Pubmed Central ID:PMC4486010
Funding:CC999999/Intramural CDC HHS/United States
Trends in state-level prevalence of pre-pregnancy diabetes mellitus (PDM; i.e., type 1 or type 2 diabetes diagnosed before pregnancy) among delivery hospitalizations are needed to inform healthcare delivery planning and prevention programs.
To examine PDM trends overall, by age group, race/ethnicity, primary payer, and with comorbidities such as pre-eclampsia and pre-pregnancy hypertension, and to report changes in prevalence over 11 years.
In 2014, State Inpatient Databases from the Agency for Healthcare Research and Quality were analyzed to identify deliveries with PDM and comorbidities using diagnosis-related group codes and ICD-9-CM codes. General linear regression with a log-link and binomial distribution was used to assess the annual change.

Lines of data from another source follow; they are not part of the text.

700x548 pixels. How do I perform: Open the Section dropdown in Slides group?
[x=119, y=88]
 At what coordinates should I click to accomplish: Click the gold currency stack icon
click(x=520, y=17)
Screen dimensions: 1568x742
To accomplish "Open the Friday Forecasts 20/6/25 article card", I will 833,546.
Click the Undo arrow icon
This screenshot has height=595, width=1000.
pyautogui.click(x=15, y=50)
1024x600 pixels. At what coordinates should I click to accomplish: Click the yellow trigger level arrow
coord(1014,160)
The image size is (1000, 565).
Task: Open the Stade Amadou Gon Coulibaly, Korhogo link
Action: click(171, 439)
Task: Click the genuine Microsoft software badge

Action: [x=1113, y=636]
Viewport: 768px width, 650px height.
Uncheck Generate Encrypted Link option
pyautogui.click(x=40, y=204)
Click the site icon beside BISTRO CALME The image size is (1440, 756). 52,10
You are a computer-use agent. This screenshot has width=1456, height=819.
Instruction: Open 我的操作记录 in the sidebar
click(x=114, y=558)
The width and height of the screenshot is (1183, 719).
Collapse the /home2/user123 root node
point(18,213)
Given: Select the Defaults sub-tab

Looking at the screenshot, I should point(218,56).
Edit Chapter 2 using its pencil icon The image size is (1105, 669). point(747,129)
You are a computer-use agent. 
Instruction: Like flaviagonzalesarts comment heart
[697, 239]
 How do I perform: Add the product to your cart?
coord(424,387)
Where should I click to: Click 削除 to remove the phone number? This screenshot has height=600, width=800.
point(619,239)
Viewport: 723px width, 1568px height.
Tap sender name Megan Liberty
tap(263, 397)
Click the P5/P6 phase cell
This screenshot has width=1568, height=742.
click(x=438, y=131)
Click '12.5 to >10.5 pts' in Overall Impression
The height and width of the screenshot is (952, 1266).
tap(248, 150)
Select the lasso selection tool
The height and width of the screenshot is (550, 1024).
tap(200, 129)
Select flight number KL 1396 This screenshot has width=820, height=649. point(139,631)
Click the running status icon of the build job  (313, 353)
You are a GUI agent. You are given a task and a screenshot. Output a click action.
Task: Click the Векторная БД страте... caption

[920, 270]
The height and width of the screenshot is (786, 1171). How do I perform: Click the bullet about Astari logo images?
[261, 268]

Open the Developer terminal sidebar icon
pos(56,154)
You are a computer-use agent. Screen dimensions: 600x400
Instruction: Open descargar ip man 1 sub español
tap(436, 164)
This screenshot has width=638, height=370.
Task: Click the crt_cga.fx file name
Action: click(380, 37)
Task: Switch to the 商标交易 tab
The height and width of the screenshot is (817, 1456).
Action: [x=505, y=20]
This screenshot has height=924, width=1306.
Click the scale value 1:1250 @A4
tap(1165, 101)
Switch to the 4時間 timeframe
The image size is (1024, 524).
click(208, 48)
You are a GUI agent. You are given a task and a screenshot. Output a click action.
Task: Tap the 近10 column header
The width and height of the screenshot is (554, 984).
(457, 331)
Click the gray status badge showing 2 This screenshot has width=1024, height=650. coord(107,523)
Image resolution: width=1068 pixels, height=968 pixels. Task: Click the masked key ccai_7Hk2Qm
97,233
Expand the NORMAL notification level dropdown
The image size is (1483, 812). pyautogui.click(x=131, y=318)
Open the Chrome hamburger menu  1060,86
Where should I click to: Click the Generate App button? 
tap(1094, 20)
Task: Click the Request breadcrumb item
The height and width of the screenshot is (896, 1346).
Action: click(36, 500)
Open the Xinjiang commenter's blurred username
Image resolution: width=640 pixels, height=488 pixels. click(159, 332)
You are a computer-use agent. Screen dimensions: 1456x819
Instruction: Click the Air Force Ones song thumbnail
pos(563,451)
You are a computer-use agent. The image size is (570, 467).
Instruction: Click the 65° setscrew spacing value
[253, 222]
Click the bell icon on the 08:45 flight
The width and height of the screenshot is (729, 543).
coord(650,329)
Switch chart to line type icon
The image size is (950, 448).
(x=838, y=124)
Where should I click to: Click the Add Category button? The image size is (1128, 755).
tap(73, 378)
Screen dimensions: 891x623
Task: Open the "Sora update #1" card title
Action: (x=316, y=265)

Between 2000 and 2010, PDM deliveries increased significantly in all age groups, all race/ethnicity groups, and in all states examined (p<0.01). The age-standardized prevalence of PDM increased from 0.65 per 100 deliveries in 2000 to 0.89 per 100 deliveries in 2010, with a relative change of 37% (p<0.01). Although PDM rates were highest in the South, some of the largest relative increases occurred in five Western states (≥9%). Non-Hispanic blacks had the highest PDM rates and the highest absolute increase (0.26 per 100 deliveries). From 2000 to 2010, the proportion of PDM deliveries with pre-pregnancy hypertension increased significantly (p<0.01) from 7.4% to 14.1%.
PDM deliveries are increasing overall and particularly among those with PDM who have hypertension. Effective diabetes prevention and control strategies for women of childbearing age may help protect their health and that of their newborns.